Even in street clothes, there’s no mistaking Ancer, the bantam-built 30-year-old Tour pro whose face has become a fixture on Sunday broadcasts. Wahlberg, for his part, would stand out anywhere, a Hollywood star, still ripped at 50, his box-office biceps straining the sleeves of his T-shirt. True to reputation, an entourage surrounds him, including several handlers and an HBO film crew. With the cameras whirring, Wahlberg cedes the stage to Ancer.

Or, rather, the tee.

“Let’s see it, pro,” Wahlberg says.

Blanketed in artificial turf, the elevated perch where their group has gathered doubles as the launchpad for a short par-3 that plays across the back edge of the actor’s estate. Wahlberg had the hole installed five years ago, part of a tricked-out backyard that, in addition to a pro-level skate park and hoops court, includes a chipping area and multiple practice greens. Its grounds ripple with dramatic undulations. Its fake grass looks Augusta-real.

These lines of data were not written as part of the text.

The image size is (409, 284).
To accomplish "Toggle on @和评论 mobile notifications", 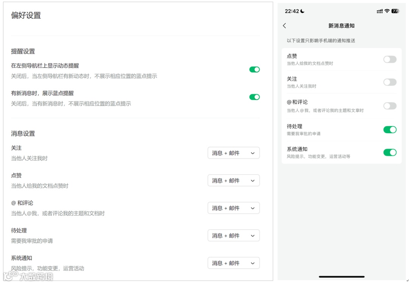I will click(x=390, y=106).
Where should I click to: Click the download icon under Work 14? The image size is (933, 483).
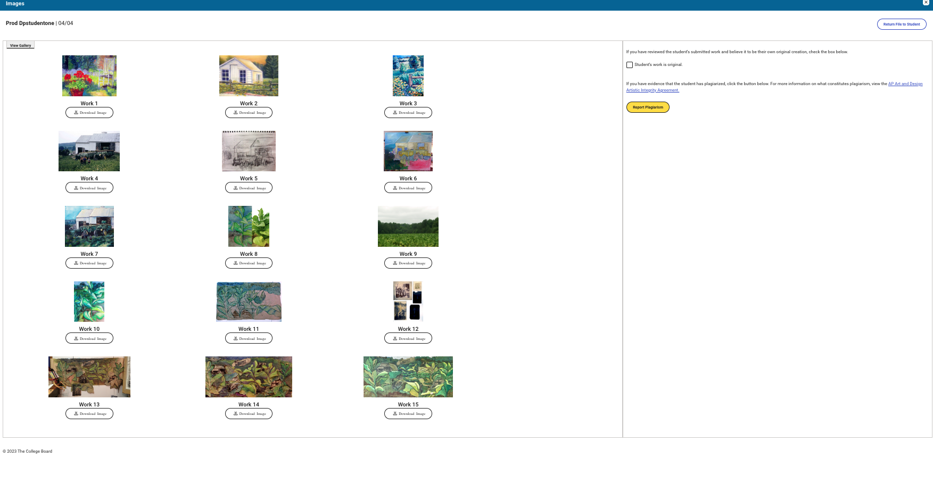point(236,413)
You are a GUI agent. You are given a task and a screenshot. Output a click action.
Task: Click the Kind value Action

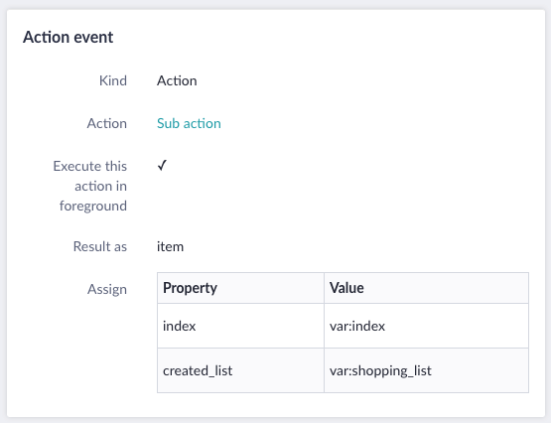pos(177,80)
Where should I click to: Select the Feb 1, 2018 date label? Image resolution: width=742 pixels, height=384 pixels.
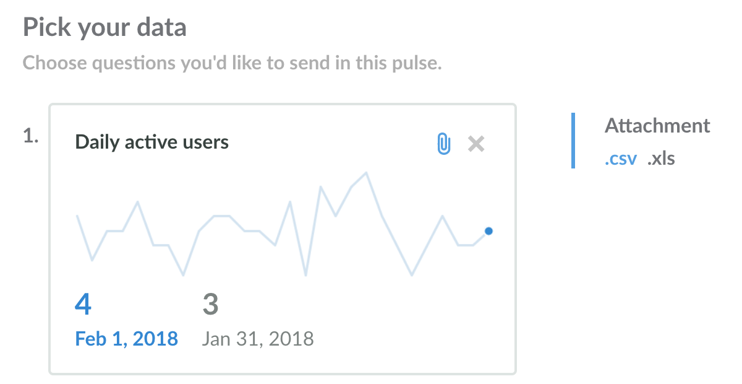126,339
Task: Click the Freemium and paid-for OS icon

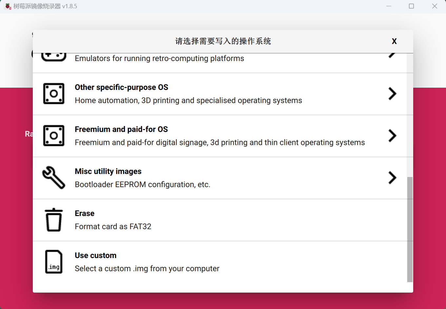Action: point(54,136)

Club in hand, Ancer steps up, waggles, swings. The shot takes off with the oomph of perfect impact.

“That’s such a great sound,” Wahlberg says, as Ancer’s ball covers the pin.

The get-together has the makings of a casual practice session. But, even as they take turns lining up shots, Wahlberg and Ancer are also talking shop. More than playing partners, they are business partners, an A-list golfer and a golf-obsessed A-lister whose overlapping interests make them emblematic of a larger trend.

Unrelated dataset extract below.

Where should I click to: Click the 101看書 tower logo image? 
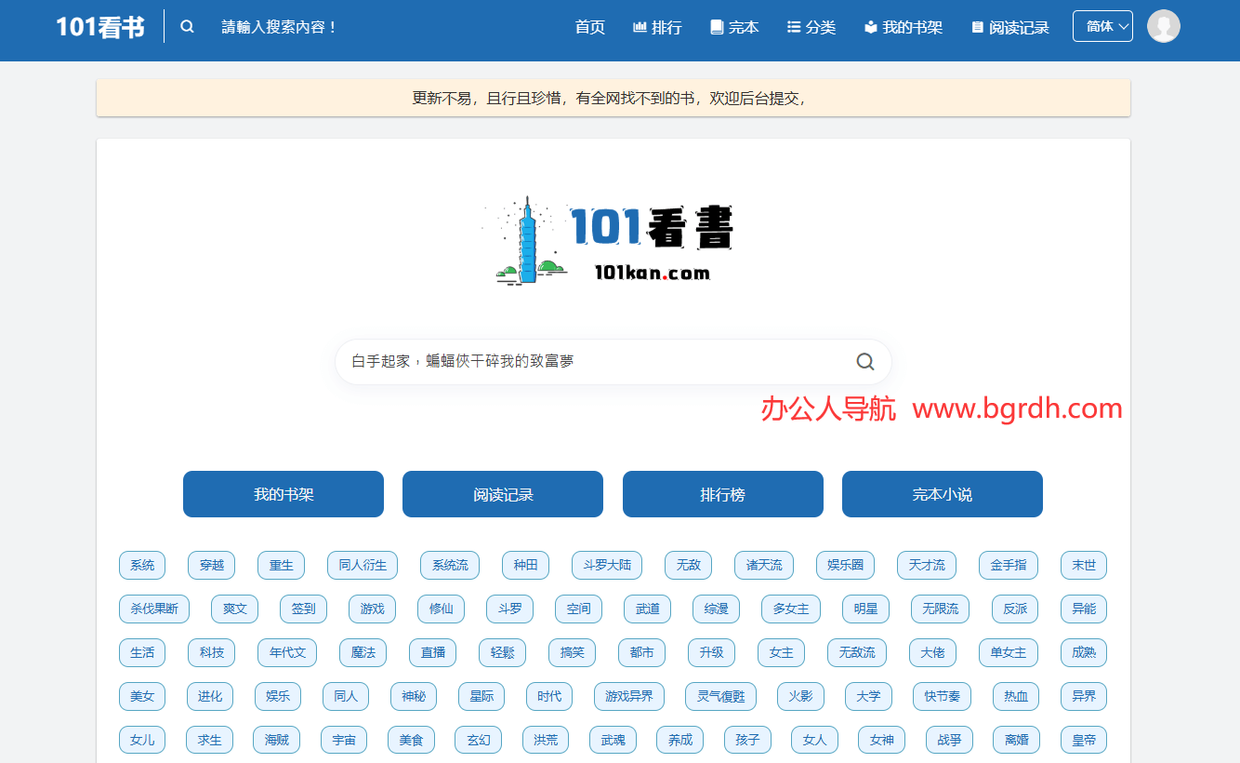(x=609, y=239)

A piece of Wahlberg’s backyard Beverly Hills playground.
Mark Wahlberg’s epic backyard golf spread is like something off a Hollywood set
By: Josh Sens

Long gone are the days when the game’s best players limited their off-course ventures to architecture and one-dimensional endorsement deals. Though it’s tough to pinpoint when the groundswell started, it’s fair to say that it was underway by the late 1990s, when Ernie Els opened a winery and Greg Norman started selling everything from steaks to investment funds.

In the decades since, it has only picked up pace. The trail blazed by the business-minded likes of Norman, a former world-number-one-turned-one-man-conglomerate, is trod today by a long parade of Tour-pro entrepreneurs, their side hustles and holdings spanning from brewpubs and bourbon labels to putt-putt venues.

Over the same period, athletes and entertainers who once turned to golf as a privileged escape, if they bothered with it at all, have deepened their investment in the game. What they have invested isn’t just their time.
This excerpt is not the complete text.